Jerome pun berjalan keluar meninggalkan ruang kerja papanya. Setelah melihat punggung cucunya berjalan keluar meninggalkan ruangan itu, Tari mengambil gelas yang terletak di meja dan menenguk tehnya secara perlahan. Wajahnya berubah serius setelah meletakkan kembali gelas teh yang dipegangnya itu.
"Sekaranglah saatnya, kita harus memikirkan masa depan perusahaan. Dengan merencanakan sebuah pernikahan untuk Jerome. Terlebih lagi jika mengingat kondisi kesehatan kamu yang sudah tidak terlalu fit lagi," jelas Tari sembari menatap anaknya, Jason.
"Bukankah itu masih terlalu dini Ma, kenapa kita tidak tunggu saja sampai Jerome lulus kuliah. Lagi pula umurnya juga masih cukup dini untuk urusan pernikahan," ucap Bella menyanggah perkataan Tari barusan.
"Ini adalah salah satu tugas penting bagi penerus perusahaan. Umur Jerome memang masih sangat muda, tapi untuk urusan pernikahan sepertinya dia sudah cukup matang untuk itu. Dan kamu tahu sendiri kan pesan ayahmu sebelum meninggal, Son."
"Apakah Jerome akan menerima rencana ini Ma?"
"Jason, sekali janji tetaplah sebuah janji. Sebelum ayahmu meninggal dia sudah mengamanatkan pesan ini kepada Mama. Dan Mama nggak bisa megabaikan begitu saja pesannya kali ini. Dan kamu tahu sendiri kan, Jerome nggak mungkin mengelola perusahaan sebelum ia menikah. Bagaimanapun kondisinya. Itu sudah aturan dalam keluarga kita. Jika Jerome ingin menjadi pewaris Wiliam Ains Soft, itu berarti dia harus mengikuti keinginan ayahmu. Termasuk menikah dengan wanita pilihan Ayah kamu juga."
Tari menarik napas sejenak sembari mengingat amanah terakhir dari suaminya sebelum ia pamit pergi meninggalkannya ke surga untuk selama-lamanya. "Bahkan hingga detik-detik Ayah kamu menghembuskan nafas terakhirnya pun ia terus saja mengingatkan Mama dengan janjinya itu. Beberapa tahun belakangan ini aku sudah mencoba untuk mencari tahu keberadaan anak dari teman ayahmu itu. Menurut Bodi, katanya dia memiliki seorang cucu perempuan yang ternyata seumuran dengan Jerome. Bukankah ini menjadi berita baik bagi kita."
"Dimana tempat tinggalnya Ma?"
"Karena itulah kita harus segera menemukannya."

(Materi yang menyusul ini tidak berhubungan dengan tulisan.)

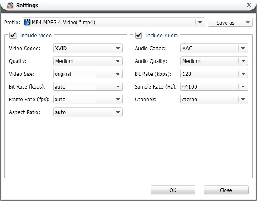
Task: Expand the video Quality Medium dropdown
Action: (x=88, y=61)
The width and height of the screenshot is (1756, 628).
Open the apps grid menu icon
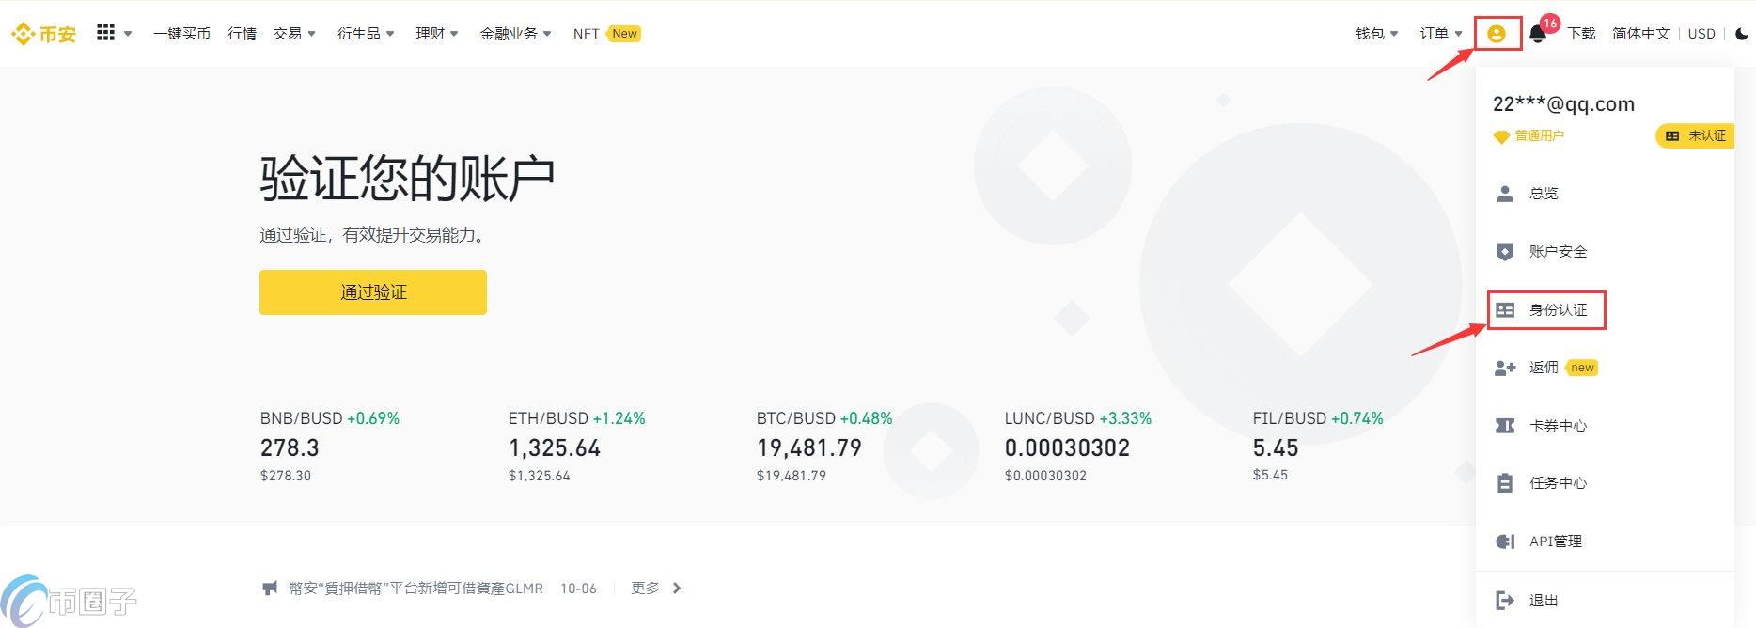coord(105,33)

"Tapi apakah cocok Ma. Terlebih untuk kemudian membiarkan Jerome menikah dengan seorang gadis biasa saja? bahkan kita pun belum pernah melihat dan tidak mengenalnya dengan baik. Bagaimana keluarganya dan apakah Jerome akan menyukainya," Bella bertanya penasaran.
"Yang namanya janji haruslah ditepati, itulah prinsip ayahmu sejak dulu. Tidak peduli kepada siapa janji itu kamu berikan. Dahulu ketika ayahmu masih hidup ia selalu memperlihatkan kepada Mama bahwa orang biasa pun tetap bisa hidup berdampingan dengannya. Itu artinya kasta bukanlah suatu penghalang untuk keluarga kita. Apalagi ini menyangkut amanah darinya. Dan itu berlaku juga untuk penerus perusahaan kita. Termasuk Jerome. Tidak bisa disangkal. Jika Jerome menolak, itu berarti dia tidak berhak atas perusahaan."